Walker will kick off the cycle tonight with the first of four concerts revisiting Letters, two at Los Angeles’ Hollywood Forever Cemetery and two later this week in Nashville at the club 3rd & Lindsley. All four shows are sold out.
While not his official solo debut, 2004’s Letters found Walker hitting the singer-songwriter bullseye in a way that 2002’s Left of Self-Centered — his first LP as “Butch Walker” after the breakup of his band the Marvelous 3 — did not. After playing the swaggering rock star in the late Eighties in the Los Angeles hair-metal group SouthGang and, in the Nineties, in Marvelous 3, Walker allowed himself to be vulnerable and wrote a batch of songs inspired by a cache of old letters, both addressed to him and from him, that he found in his parents’ home.
“When the Marvelous 3 dissolved, it was a very depressing time for everybody.

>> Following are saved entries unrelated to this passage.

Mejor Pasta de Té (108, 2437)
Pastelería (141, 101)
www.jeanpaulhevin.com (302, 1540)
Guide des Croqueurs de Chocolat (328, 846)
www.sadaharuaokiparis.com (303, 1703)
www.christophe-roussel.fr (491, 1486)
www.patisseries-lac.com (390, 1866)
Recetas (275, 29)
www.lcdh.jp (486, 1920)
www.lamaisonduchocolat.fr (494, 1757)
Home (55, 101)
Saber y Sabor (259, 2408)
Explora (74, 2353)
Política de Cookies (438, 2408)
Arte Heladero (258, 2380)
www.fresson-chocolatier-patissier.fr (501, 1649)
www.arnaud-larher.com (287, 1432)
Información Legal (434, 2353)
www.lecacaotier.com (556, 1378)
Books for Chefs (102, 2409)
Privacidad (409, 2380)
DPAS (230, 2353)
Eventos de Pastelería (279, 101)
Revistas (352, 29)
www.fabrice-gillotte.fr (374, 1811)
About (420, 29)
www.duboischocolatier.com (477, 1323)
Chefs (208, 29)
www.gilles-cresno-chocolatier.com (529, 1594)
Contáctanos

I ended up making a record that was basically just me worried about losing the fan base that we had built,” he says of Left of Self-Centered and its alt-rock sound. “It wasn’t authentic to me. But I had this box of letters that my mom had saved up in the attic, like old girlfriend letters and letters to my parents, and so I wrote stories based around that.”
Los Angeles is a running theme on Letters, specifically Walker’s desire to escape from L.A. back to his native Georgia. “Gotta get outta Los Angeles/gotta get Los Angeles outta me,” he sings in the cynical but upbeat “Uncomfortably Numb,” the bookend to “So at Last,” a dreamy ballad about the youthful optimism needed to strike out for California in search of fame.

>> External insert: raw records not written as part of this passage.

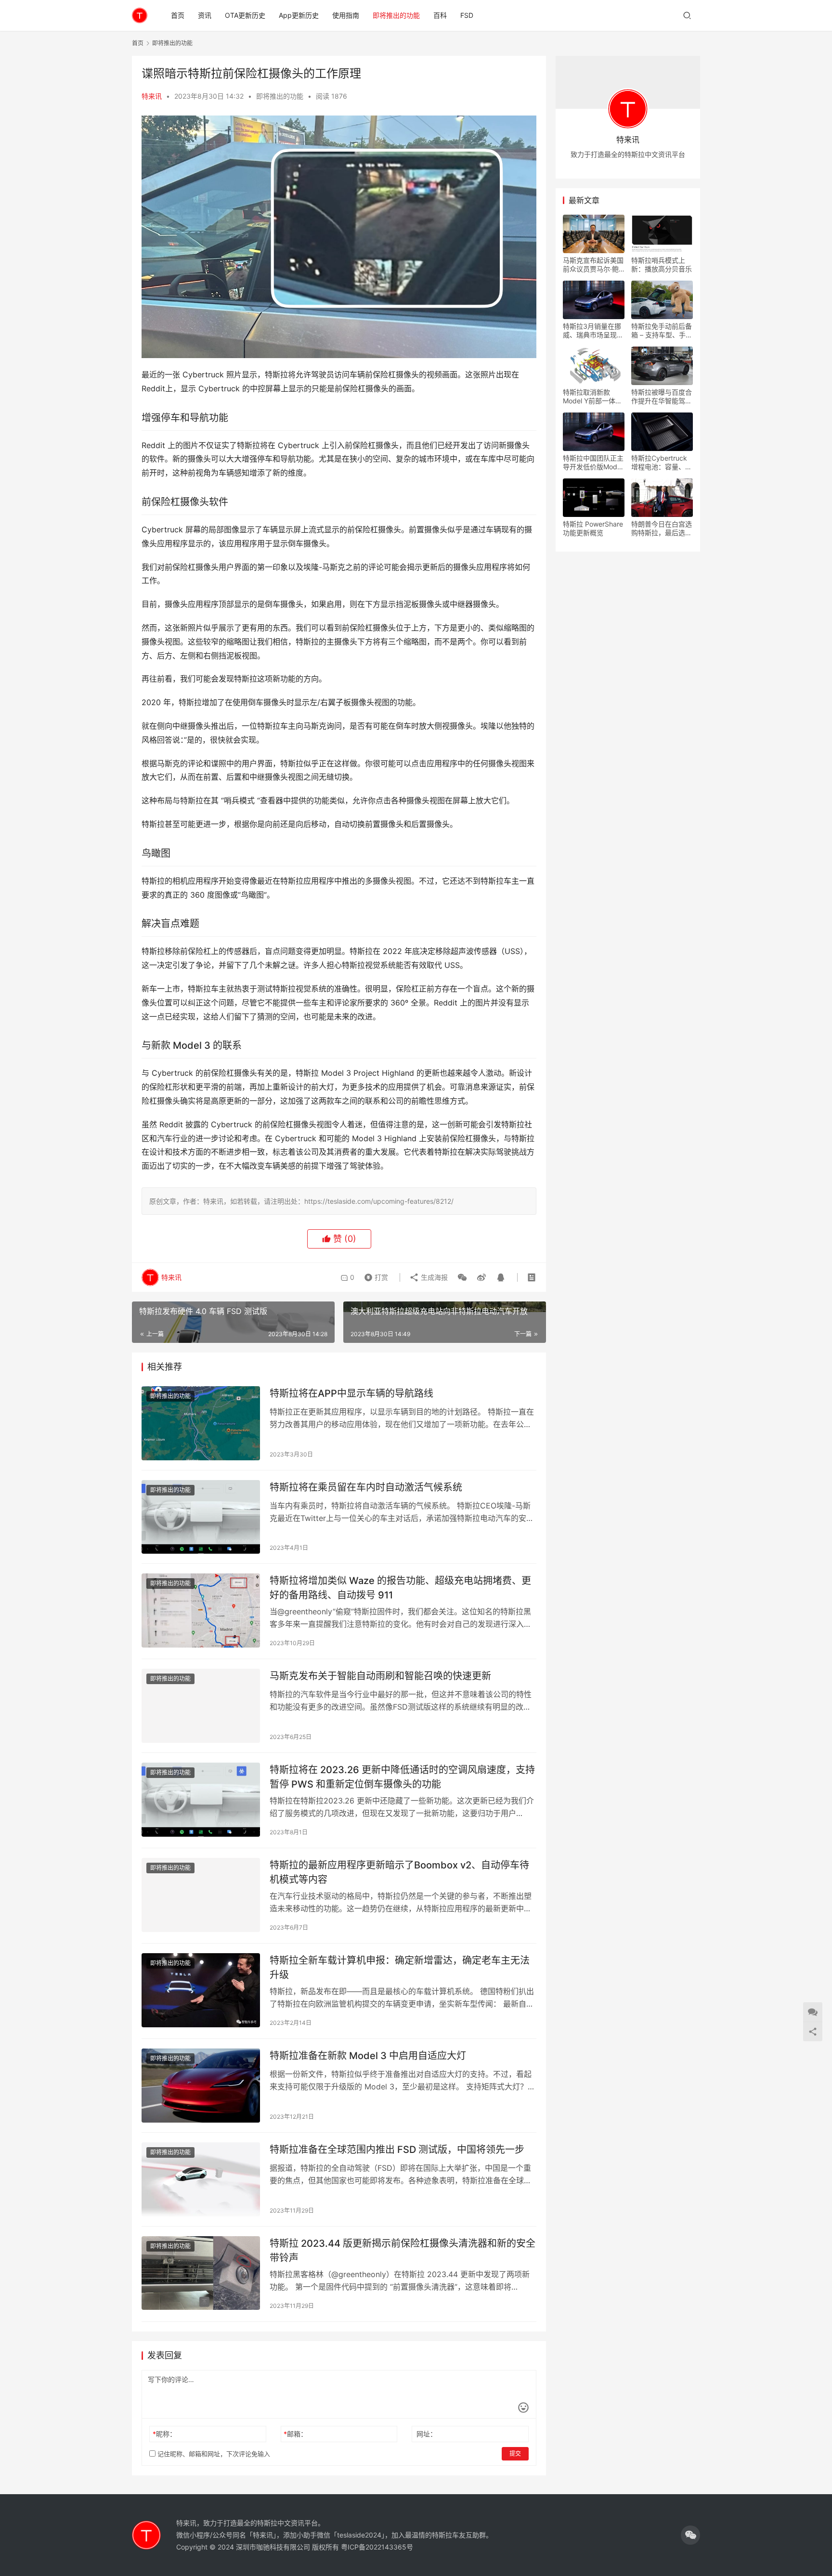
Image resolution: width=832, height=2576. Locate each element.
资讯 (204, 15)
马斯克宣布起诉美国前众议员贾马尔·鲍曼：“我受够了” (593, 264)
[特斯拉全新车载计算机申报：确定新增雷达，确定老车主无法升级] (201, 1990)
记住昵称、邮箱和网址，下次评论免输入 (213, 2454)
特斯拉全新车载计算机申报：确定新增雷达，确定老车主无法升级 (400, 1967)
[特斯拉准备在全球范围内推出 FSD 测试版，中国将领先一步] (201, 2179)
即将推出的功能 (396, 15)
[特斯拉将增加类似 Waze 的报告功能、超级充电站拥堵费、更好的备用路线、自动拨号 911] (201, 1610)
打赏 (374, 1275)
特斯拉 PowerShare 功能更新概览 (593, 528)
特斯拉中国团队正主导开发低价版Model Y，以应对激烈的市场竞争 (593, 462)
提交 (515, 2453)
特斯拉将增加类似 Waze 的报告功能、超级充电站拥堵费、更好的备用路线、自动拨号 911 (400, 1587)
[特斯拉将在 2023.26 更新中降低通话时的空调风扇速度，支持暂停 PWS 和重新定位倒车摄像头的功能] (201, 1800)
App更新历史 (299, 15)
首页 (177, 15)
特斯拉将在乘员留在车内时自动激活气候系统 (366, 1487)
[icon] (690, 2535)
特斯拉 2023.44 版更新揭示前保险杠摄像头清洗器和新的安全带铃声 (402, 2250)
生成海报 (433, 1277)
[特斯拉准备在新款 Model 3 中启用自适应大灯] (201, 2085)
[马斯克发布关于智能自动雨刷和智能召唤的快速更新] (201, 1706)
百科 (440, 15)
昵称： (164, 2434)
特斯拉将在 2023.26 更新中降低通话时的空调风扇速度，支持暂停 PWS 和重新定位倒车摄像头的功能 (402, 1777)
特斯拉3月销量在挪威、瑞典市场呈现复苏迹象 (593, 330)
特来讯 (152, 96)
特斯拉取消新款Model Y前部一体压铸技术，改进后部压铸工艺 (593, 396)
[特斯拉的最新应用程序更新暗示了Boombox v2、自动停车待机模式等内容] (201, 1895)
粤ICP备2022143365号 (377, 2547)
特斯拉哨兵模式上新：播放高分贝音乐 (661, 264)
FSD (466, 15)
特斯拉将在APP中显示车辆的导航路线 (351, 1393)
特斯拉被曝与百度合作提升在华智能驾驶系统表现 (661, 396)
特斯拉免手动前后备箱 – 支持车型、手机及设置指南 (661, 330)
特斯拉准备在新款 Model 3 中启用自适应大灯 (368, 2055)
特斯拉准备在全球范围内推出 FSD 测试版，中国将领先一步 (397, 2149)
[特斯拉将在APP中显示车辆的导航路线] (201, 1423)
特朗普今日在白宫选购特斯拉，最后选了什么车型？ (661, 528)
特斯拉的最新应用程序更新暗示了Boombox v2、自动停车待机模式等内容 (399, 1872)
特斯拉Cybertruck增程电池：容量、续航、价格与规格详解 (661, 462)
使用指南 (345, 15)
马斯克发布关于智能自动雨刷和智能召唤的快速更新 (380, 1676)
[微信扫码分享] (462, 1277)
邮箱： (295, 2434)
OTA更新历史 (245, 15)
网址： (426, 2434)
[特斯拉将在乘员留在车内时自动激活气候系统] (201, 1517)
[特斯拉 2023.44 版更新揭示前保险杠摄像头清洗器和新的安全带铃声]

Other tracks are less about Walker and more about those whose stories affected him. In “Mixtape,” he gives thanks to a failed relationship that gifted him “the best mixtape I have.” The song ended up on the teen drama One Tree Hill, and Katy Perry recorded a version when Walker was producing her One of the Boys album. “It never came out,” Walker says, “but I still have it.”

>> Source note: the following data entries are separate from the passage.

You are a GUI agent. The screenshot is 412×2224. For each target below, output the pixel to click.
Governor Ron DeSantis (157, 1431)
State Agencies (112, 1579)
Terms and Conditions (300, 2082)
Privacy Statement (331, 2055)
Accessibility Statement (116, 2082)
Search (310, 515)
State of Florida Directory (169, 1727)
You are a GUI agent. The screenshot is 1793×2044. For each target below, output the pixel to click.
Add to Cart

In “Joan,” the imagined life story of a survivor of domestic violence, Walker wrote his first piano ballad and, what he calls, his “first real song.” It still appears in his set list to this day. “In the past, I covered everything up in a lot of sarcasm and wit and humor and snottiness,” he says, “but ‘Joan’ encouraged me to do more like that and not be so worried about being exposed lyrically.”
On Monday and Tuesday in L.A., and Thursday and Friday in Nashville, Walker will perform “Mixtape,” “Joan,” and the rest of Letters solo on guitar and piano. A few guests may drop by, including, in Nashville, Ashley Monroe, who sang on Walker’s 2016 album Stay Gold and harmonized with him on a just-released cover of Aerosmith’s power ballad “Angel.” He says he never envisions a time when he’s not playing music live — he and the resurrected Marvelous 3 have gigs booked this fall, and he joined Blackberry Smoke onstage in Atlanta this weekend to pay tribute to Brit Turner, the band’s drummer and Walker’s longtime friend who died in March.
He’ll also continue to produce artists. He just oversaw Amythyst Kiah’s new Still + Bright album and is currently working on a new Courtney Love project. “She’s in top form lyrically and she sounds amazing. It’s very age appropriate,” he says.
So, if Walker is serious about calling his solo career quits, would that make 2022’s Butch Walker as…Glenn, his excellent piano-man LP in the vein of Elton John and Billy Joel, his final album?
“Glenn was the swan song,” he confirms. “And I thought that when I did it. I just really needed to process it over a year or two and see if my theory held up.”